BEGIN RECORDS SHOWN

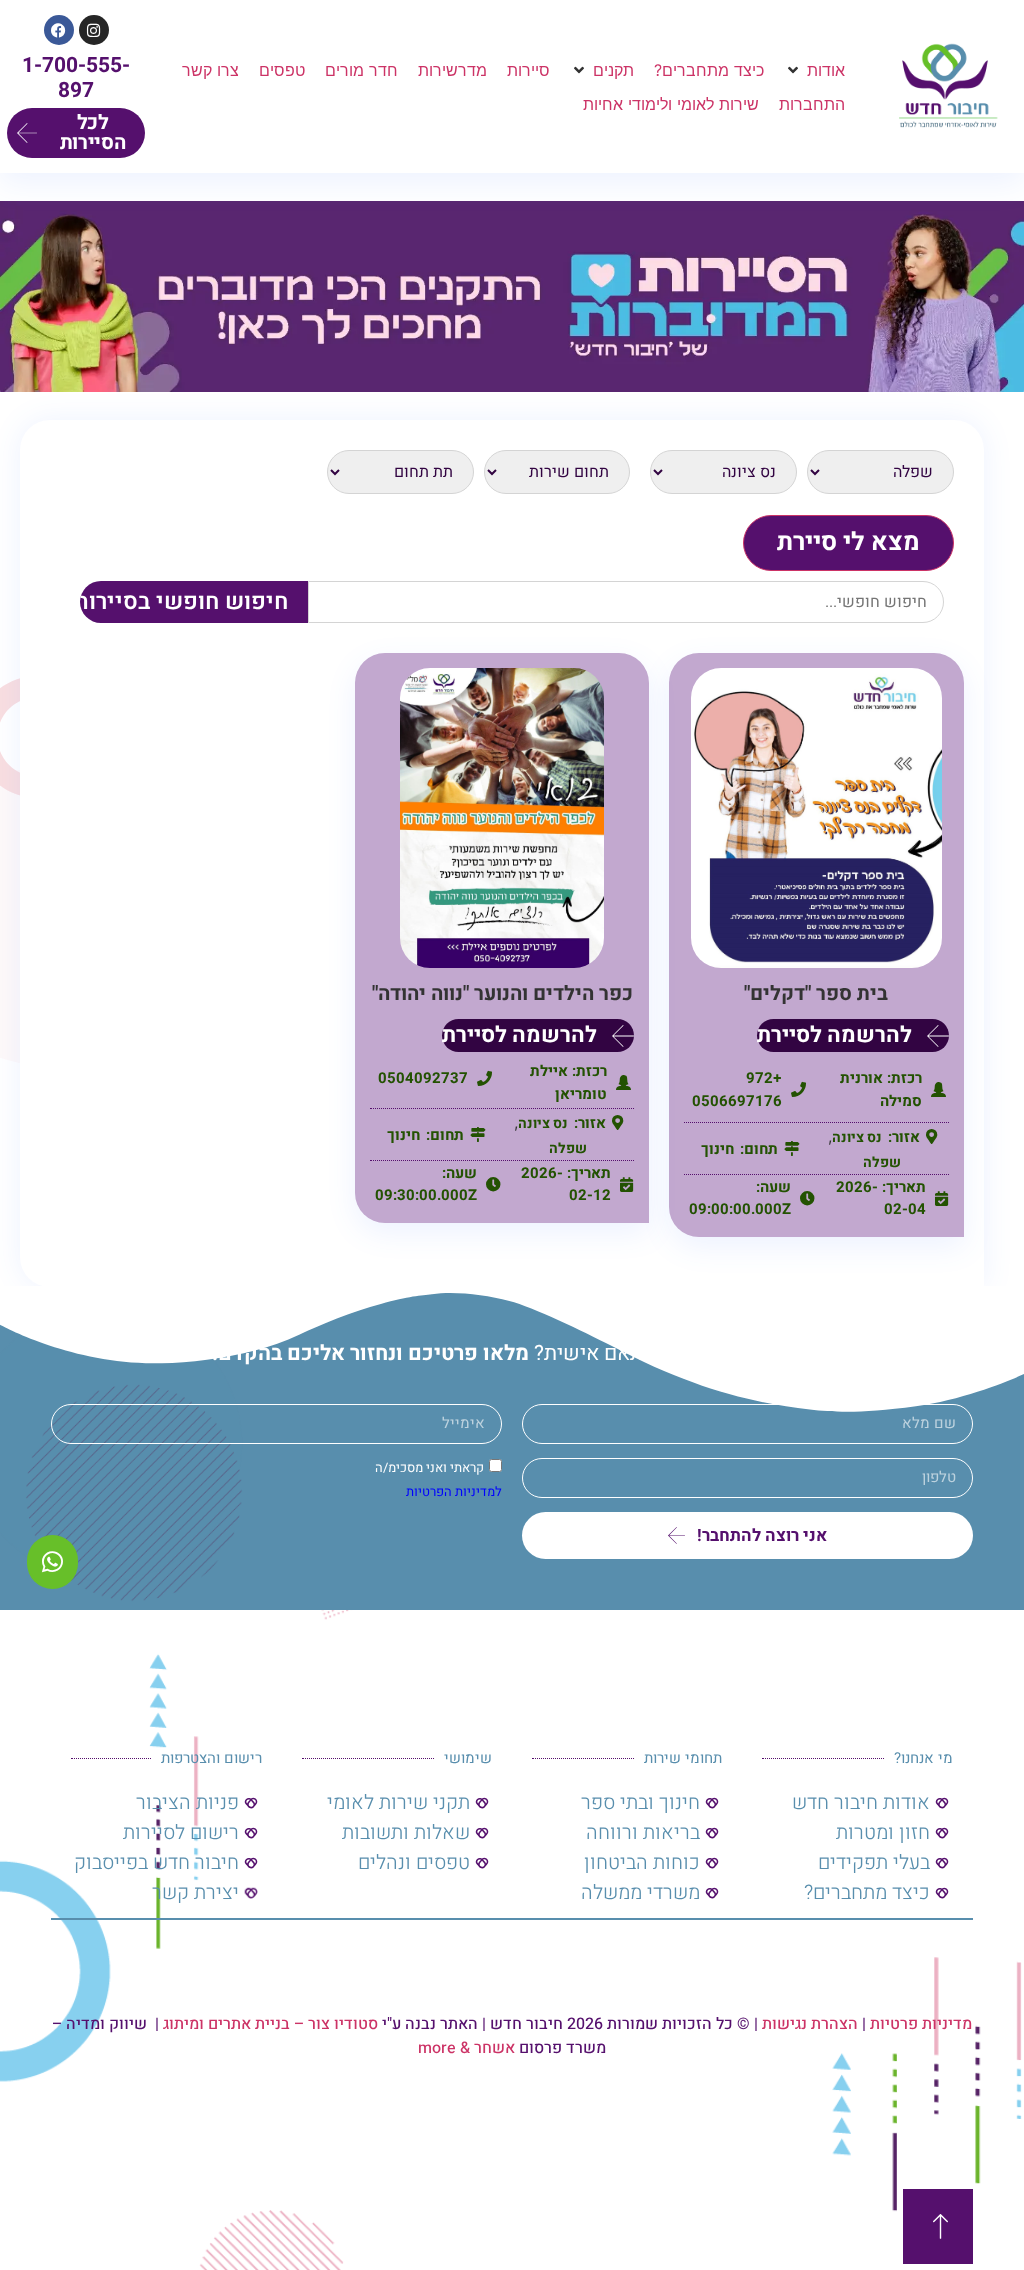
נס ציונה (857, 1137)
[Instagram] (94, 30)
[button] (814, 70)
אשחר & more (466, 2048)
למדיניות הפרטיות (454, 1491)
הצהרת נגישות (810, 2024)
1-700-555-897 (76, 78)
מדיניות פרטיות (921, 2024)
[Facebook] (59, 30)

END RECORDS SHOWN

## WHAT YOU WILL DO
Could you output every record above exactly as written, leaving out the pictures?

## EXERCISE ANSWER
נס ציונה (857, 1137)
[Instagram] (94, 30)
[button] (814, 70)
אשחר & more (466, 2048)
למדיניות הפרטיות (454, 1491)
הצהרת נגישות (810, 2024)
1-700-555-897 (76, 78)
מדיניות פרטיות (921, 2024)
[Facebook] (59, 30)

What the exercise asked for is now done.